En 2004, avec l'entrée du pays dans une guerre interconfessionnelle, les minorités, surtout les chrétiens, sont devenues une proie facile pour la majorité musulmane, sunnites comme chiites. En dépit des affrontements entre ces deux groupes, ces derniers ont tous deux visé les membres de la minorité chrétienne, pillant leur argent, leurs biens, les expulsant de leurs foyers ; sans compter les assassinats, les enlèvements et les attaques contre leurs lieux de culte.
Depuis la chute du régime jusqu'à ce jour, plus de 60 églises ont été attaquées dans l'ensemble du territoire irakien.
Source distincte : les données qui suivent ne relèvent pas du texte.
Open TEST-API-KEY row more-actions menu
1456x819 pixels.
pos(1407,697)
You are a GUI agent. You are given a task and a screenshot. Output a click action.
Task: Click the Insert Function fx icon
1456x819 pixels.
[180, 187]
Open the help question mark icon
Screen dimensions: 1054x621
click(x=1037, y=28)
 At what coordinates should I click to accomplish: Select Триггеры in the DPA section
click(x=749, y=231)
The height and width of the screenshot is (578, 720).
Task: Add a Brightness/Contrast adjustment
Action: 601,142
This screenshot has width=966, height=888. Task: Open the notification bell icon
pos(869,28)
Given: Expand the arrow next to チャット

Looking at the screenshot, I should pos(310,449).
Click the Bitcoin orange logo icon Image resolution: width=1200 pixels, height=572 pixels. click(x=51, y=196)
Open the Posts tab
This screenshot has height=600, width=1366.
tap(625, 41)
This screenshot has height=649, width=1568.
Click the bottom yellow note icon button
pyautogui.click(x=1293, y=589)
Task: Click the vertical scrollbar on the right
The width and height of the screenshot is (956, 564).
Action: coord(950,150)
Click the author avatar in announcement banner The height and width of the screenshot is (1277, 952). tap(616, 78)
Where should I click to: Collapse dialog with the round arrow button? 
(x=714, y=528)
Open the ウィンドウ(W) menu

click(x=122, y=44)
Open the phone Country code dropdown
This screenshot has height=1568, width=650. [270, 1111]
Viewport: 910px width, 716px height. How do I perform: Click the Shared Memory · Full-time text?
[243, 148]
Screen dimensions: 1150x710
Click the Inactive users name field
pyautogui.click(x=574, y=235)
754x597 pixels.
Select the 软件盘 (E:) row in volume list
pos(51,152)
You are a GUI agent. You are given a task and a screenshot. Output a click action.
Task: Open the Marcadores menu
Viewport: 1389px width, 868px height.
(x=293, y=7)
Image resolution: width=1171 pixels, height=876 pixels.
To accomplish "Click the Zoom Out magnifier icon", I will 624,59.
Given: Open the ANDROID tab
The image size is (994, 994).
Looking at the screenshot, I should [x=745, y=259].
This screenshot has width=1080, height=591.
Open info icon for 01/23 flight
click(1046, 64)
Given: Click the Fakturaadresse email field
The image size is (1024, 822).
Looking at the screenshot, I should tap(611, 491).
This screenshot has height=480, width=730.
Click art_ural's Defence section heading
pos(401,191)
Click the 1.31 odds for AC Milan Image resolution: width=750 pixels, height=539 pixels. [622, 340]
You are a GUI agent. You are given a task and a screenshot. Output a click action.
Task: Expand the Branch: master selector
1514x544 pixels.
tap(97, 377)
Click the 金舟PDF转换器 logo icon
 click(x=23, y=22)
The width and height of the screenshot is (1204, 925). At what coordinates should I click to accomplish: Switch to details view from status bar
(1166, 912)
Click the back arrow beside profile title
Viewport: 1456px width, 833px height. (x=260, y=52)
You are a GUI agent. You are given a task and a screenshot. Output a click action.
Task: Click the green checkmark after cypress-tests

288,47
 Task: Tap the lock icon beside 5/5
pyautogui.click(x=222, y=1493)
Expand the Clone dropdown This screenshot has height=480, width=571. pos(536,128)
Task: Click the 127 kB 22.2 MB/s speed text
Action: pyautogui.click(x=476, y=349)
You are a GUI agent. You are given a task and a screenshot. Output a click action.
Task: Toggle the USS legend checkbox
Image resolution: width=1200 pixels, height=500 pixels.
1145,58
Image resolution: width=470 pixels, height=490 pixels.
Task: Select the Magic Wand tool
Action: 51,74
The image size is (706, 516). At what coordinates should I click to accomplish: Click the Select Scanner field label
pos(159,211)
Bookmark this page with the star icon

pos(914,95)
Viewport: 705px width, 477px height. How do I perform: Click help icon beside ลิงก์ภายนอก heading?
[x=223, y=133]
Ces attaques ne se sont jamais arrêtées, elles se sont même exacerbées quand Daech est entré dans le pays et a envahi des régions entières, plus précisément Mossoul et la plaine de Ninive, où, historiquement, les chrétiens se sont établis depuis le Ier siècle après J-C. Ainsi, les villes chrétiennes sont tombées les unes après les autres, comme Tel Keppe, Telskuf, Bartella, Qaraqosh, Karemlash, etc.

Bien que l'organisation État islamique (EI) considère les chrétiens comme étant des gens du Livre, elle ne les a pas pour autant épargnés. Les combattants ont envahi Mossoul le 10 juin 2014 et, quelques jours plus tard, ont imposé des restrictions aux chrétiens. Tout d'abord, ils leur ont coupé le rationnement et les ont privés d'électricité. Ensuite, ils se sont mis à distinguer leurs maisons, les marquant par la lettre « ن » (pour "Nazaréen") , soit chrétien. Les restrictions ont atteint leur paroxysme avec l'appel lancé à l'aube du 18 juillet 2014, à travers les haut-parleurs des mosquées, les sommant de choisir entre se convertir à l'islam, payer tribut (jizya) et/ou quitter la ville. Un délai jusqu'à midi le lendemain leur avait été accordé. Les habitants chrétiens de Mossoul se sont précipités hors de la ville, emportant avec eux très peu de leurs biens, laissant derrière eux foyers et magasins que les combattants de l'EI ont aussitôt envahi, s'y installant.
L'histoire ne s'arrête pas ici : ils ont été interceptés aux points de contrôle en sortant de la ville et se sont vu confisquer l'argent, les objets précieux et les papiers d'identité qu'ils avaient emportés. Ils ont égalementété forcés d'abandonner leurs voitures et de rejoindre les villes voisines du Kurdistan irakien (Erbil et Dohuk) à pied.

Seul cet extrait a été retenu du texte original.